Anna Wintour defends Vogue's controversial Kamala Harris cover

Suzy Byrne
·Editor, Yahoo Entertainment
·4 min read

Anna Wintour is speaking out about the controversy over Vice President-elect Kamala Harris’s Vogue cover, which has even seen Harris’s team expressing criticism.

Vice President-elect Kamala Harris appears on the February cover of Vogue. (Photo: Tyler Mitchell/Vogue)
Vice President-elect Kamala Harris appears on the February cover of Vogue. (Photo: Tyler Mitchell/Vogue)

“Obviously we have heard and understood the reaction to the print cover and I just want to reiterate that it was absolutely not our intention to, in any way, diminish the importance of the vice president-elect’s incredible victory,” the magazine’s editor-in-chief told Kara Swisher, host of the New York Times “Sway” podcast, on Tuesday.

It was a followup to Wintour’s exclusive interview with “Sway,” recorded pre-controversy, in which she called Harris’s look “welcoming,” “charming” and “relaxed.” However, there was online criticism from people saying not only did Harris’s skin color appear lightened or washed out, it was too casual — as she stood in her signature Converse sneakers in front of pink and green drapes (the colors of Alpha Kappa Alpha, the sorority she first became a member of while attending Howard University) — and didn’t honor the occasion of her becoming first Black female vice president.

Wintour also told Swisher she was putting Harris on the cover because the Jan. 20 inauguration making it official is “a historic moment for women of color, for America” and the magazine wanted to mark “such a moment of celebration and joy.”

Wintour went on to say for her, her favorite part of Harris’s look for the shoot “is that she’s wearing sneakers” with her black Donald Deal pantsuit. She said the outfit belonged to Harris, and that photographer Tyler Mitchell, who also shot Beyoncé and, more recently, Harry Styles for the mag, suggested she wear it. Wintour added that Vogue was “very open” to putting her in something else.

“I mean, I think that she has a very assured sense of style. I think, if you look at any images of her during the campaign season, she has a very strong sense of self and what she wants to wear,” Wintour said. “So she was very clear on what she wanted to wear. And on the inside picture, she has a super chic blue pantsuit. And I think it’s very much in character. And I think the fact that the cover itself is so charming and so relaxed — and for me, so surprising and so real — and as I listen to the president-elect and the vice president-elect talk about empathy, and unity, and bringing people together, to me, this cover symbolizes that. I feel it’s a very welcoming image.”

Swisher asked Wintour if she thought there would be controversy around the image, though not over what Harris wore, but because outgoing President Trump complained that Melania wasn’t on the cover during his term.
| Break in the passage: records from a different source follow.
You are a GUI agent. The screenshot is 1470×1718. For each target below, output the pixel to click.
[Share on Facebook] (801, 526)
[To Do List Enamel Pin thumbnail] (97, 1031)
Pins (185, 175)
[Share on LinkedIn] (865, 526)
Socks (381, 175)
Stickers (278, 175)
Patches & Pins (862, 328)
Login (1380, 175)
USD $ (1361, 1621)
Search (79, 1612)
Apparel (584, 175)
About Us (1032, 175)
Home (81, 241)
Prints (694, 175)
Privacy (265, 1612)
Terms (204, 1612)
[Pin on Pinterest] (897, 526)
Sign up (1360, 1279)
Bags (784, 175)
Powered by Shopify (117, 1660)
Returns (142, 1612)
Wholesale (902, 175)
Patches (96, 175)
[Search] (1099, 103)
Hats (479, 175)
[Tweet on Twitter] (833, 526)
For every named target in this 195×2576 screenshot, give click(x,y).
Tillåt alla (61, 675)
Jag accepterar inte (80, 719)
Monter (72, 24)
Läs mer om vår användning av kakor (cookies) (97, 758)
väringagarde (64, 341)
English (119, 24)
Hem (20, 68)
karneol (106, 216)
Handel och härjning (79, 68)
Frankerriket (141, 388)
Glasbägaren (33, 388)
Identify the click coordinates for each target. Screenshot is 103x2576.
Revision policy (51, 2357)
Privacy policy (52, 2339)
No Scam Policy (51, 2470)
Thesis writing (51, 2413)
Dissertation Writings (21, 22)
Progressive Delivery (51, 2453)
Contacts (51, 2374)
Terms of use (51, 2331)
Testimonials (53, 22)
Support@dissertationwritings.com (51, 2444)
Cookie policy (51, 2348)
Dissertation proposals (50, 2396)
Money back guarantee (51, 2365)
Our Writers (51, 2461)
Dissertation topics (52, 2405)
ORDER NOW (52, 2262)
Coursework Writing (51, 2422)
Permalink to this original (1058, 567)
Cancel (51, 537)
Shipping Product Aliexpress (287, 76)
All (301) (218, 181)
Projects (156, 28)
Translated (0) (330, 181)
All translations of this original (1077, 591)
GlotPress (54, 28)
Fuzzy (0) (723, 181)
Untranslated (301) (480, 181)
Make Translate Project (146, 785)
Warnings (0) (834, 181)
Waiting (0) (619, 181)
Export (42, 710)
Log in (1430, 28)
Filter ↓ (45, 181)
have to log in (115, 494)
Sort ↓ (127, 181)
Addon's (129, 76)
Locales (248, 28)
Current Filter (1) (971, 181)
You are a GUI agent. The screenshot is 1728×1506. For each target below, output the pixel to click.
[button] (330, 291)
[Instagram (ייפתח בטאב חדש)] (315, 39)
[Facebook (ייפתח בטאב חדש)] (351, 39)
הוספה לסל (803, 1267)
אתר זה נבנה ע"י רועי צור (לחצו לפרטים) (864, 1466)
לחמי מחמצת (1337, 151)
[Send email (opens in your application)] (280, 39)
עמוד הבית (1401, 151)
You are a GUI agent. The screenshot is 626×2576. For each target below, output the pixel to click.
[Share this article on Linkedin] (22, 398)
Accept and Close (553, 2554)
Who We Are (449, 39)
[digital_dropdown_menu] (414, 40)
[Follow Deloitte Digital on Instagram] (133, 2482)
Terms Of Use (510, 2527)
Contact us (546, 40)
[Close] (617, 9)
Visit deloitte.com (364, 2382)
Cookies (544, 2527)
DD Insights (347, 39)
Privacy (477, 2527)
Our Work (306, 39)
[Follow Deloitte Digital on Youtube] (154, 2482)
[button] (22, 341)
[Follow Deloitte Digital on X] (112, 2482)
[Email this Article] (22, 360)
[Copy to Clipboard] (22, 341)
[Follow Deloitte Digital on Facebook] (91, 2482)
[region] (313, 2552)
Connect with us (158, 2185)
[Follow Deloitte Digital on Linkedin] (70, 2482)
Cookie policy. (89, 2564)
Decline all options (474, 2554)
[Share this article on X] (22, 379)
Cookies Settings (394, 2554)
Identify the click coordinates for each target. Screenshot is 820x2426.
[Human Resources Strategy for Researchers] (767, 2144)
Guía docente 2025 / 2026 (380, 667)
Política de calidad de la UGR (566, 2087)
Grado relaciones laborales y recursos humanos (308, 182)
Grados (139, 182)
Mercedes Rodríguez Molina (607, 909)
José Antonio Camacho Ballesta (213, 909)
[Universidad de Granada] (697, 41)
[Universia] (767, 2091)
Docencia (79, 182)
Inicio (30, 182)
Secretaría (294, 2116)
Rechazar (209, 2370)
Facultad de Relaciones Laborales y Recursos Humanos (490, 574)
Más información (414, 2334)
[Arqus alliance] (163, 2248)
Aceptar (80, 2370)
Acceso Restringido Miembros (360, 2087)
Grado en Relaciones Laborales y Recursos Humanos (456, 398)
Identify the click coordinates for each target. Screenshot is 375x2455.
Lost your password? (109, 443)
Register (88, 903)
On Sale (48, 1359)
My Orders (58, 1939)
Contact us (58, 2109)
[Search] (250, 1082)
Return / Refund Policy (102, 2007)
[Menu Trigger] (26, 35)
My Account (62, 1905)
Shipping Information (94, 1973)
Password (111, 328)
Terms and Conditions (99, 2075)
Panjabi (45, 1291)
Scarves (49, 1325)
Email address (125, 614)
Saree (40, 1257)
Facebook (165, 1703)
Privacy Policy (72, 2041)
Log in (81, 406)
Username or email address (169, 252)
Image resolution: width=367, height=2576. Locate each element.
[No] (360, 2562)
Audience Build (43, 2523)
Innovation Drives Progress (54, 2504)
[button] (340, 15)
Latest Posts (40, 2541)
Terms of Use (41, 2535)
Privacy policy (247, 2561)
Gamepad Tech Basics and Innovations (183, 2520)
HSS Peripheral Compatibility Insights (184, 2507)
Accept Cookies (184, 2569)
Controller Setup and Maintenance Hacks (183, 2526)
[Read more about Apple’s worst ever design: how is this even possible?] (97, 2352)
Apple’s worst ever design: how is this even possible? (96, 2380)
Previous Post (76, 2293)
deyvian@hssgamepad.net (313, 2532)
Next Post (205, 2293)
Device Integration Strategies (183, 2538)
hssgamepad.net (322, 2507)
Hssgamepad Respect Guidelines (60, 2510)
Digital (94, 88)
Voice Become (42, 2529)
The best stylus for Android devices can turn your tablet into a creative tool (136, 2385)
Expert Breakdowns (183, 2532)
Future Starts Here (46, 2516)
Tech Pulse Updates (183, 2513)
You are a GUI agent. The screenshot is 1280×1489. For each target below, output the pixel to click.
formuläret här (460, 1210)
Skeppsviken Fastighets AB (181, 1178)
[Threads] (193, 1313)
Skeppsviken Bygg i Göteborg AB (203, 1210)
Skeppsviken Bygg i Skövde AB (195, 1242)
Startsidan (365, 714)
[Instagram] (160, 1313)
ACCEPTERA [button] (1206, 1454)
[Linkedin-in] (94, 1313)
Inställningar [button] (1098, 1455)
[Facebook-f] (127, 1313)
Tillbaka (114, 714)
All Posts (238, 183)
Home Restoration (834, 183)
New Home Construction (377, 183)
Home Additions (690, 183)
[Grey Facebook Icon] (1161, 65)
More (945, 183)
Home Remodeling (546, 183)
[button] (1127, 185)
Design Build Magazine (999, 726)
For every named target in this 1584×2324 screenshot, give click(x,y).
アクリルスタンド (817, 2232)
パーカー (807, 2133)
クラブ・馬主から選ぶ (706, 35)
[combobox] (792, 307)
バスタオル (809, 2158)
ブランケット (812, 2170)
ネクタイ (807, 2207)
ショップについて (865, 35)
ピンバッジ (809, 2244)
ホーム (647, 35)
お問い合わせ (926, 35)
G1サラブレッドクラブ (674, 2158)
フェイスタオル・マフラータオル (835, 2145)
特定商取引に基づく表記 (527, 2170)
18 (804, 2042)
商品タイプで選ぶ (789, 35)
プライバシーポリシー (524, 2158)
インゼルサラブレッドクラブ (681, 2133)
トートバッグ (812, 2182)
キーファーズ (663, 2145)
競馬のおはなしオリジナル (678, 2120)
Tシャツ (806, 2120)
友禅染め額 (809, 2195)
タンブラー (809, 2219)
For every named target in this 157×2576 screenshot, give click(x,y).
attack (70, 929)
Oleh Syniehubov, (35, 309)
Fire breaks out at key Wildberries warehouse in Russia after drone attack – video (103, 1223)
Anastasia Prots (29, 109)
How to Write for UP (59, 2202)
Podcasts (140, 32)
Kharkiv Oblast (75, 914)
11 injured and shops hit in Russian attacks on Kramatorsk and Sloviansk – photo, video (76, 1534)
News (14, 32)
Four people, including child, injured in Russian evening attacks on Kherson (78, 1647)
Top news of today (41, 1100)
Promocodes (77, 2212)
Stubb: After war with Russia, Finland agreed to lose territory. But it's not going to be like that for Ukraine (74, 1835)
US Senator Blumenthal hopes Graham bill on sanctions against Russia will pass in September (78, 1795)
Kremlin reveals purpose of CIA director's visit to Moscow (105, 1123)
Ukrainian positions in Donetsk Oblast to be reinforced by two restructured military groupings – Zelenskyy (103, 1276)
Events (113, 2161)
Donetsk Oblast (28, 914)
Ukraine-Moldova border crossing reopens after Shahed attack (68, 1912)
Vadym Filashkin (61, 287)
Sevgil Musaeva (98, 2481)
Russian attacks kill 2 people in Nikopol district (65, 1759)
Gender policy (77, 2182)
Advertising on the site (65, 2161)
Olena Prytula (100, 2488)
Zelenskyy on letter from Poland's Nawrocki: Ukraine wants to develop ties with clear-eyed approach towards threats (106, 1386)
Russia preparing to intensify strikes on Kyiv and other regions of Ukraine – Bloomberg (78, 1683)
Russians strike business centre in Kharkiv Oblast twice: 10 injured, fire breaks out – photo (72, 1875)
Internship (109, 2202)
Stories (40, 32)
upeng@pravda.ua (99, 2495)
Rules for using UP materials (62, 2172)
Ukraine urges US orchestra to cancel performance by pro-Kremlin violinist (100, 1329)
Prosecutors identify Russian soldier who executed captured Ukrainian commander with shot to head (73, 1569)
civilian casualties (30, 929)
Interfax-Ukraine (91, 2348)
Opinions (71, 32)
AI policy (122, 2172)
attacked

“Well, President Trump is no longer relevant,” Wintour replied. “And I think that what’s amazing about the February cover, to me, is that it is just so joyful and optimistic. And I cannot imagine that there’s anyone that really is going to find this cover anything but that, and positive, and an image of a woman in control of her life who’s going to bring us where the President-elect, the leadership, that we so need. And to me, it’s just a very important, but positive, statement about women, and women in power.”

Harris’s own team told the Associated Press that the cover of Joe Biden’s VP wasn’t what had been mutually agreed upon. An unnamed source said Harris was supposed to wear the powder-blue Michael Kors power suit for the cover. That photo — for which she posed with her arms crossed and a flag pin on her lapel — appears within the article, not as the cover. Harris’s team reportedly found out about the cover switch on Saturday night when the image leaked was first leaked. The VP-elect has not publicly spoken about the cover.

However, Swisher reported that “there was not a written formal agreement in place,” between the magazine and Harris. It did note that Harris’s team expected the blue suit because it was more “stately, “serious” and “one that is clearly more fitting for a vice president.” And that Vogue is considering using the more formal portrait in a second-print edition.

Vogue’s official statement has been, “The team at Vogue loved the images Tyler Mitchell shot and felt the more informal image captured Vice President-elect Harris’s authentic, approachable nature — which we feel is one of the hallmarks of the Biden/Harris administration,” per Condé Nast corporate PR Remi Berger. “To respond to the seriousness of this moment in history, and the role she has to play leading our country forward, we’re celebrating both images of her as covers digitally.”